Le 18 janvier, à l’occasion du 83e anniversaire de la percée du blocus de Leningrad, la ville de Saint-Pétersbourg a rendu hommage à ses héros. Les commémorations ont débuté par une cérémonie solennelle sur la place de la Victoire. Des fleurs ont été déposées au pied du monument dédié aux défenseurs de la ville, en présence du gouverneur, de vétérans, de cadets et de représentants religieux.
Le blocus de Leningrad, imposé par les troupes nazies, a duré 872 jours. Le 18 janvier 1943, l’Armée rouge a percé l’encerclement grâce à l’opération Iskra, ouvrant une voie terrestre vers le reste du pays. Bien que la levée totale n’ait eu lieu qu’un an plus tard, cette percée a marqué un tournant décisif.
Dans un message officiel, le président de la Douma a salué le courage de ceux qui ont tenu tête à l’ennemi, soulignant que ce sacrifice reste un exemple de fidélité à la patrie.

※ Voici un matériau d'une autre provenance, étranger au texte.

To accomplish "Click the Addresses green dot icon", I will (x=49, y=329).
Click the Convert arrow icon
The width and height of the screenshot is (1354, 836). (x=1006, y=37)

Une ville illuminée en hommage aux héros
Le soir venu, Saint-Pétersbourg s’est parée de lumière. Plusieurs ponts ont été éclairés aux couleurs vert olive de la Victoire de Leningrad. Les colonnes rostrales ont été allumées, et la tour de télévision de la ville rayonnait elle aussi.
Un cortège de véhicules a traversé le tracé du « corridor de Rjev », route stratégique utilisée pendant la guerre pour ravitailler la ville et évacuer les civils. Ce trajet symbolique a rappelé les efforts héroïques déployés pour sauver la population.
Partout dans la ville, les habitants ont participé aux actions mémorielles, entre recueillement, hommage et transmission.
Mémoire vivante et culture de la résistance
Des concerts, expositions et représentations théâtrales ont rythmé la journée. À l’université Polytechnique, un orchestre a interprété des œuvres de Chostakovitch et Tchaïkovski. Ces compositions, jouées pendant la guerre, restent aujourd’hui des symboles puissants de survie et de dignité.
Des élèves ont assuré la garde d’honneur autour de la flamme éternelle à la nécropole de Piskarevskoïé, où reposent les victimes du siège. Plus d’un million de civils ont péri pendant le blocus. En 2022, ces actes ont été officiellement reconnus comme un génocide.
À travers ces hommages, la Russie réaffirme sa reconnaissance envers ceux qui ont résisté, et transmet leur mémoire à la jeunesse. Le 18 janvier demeure un symbole de force, de solidarité et de victoire contre l’oppression.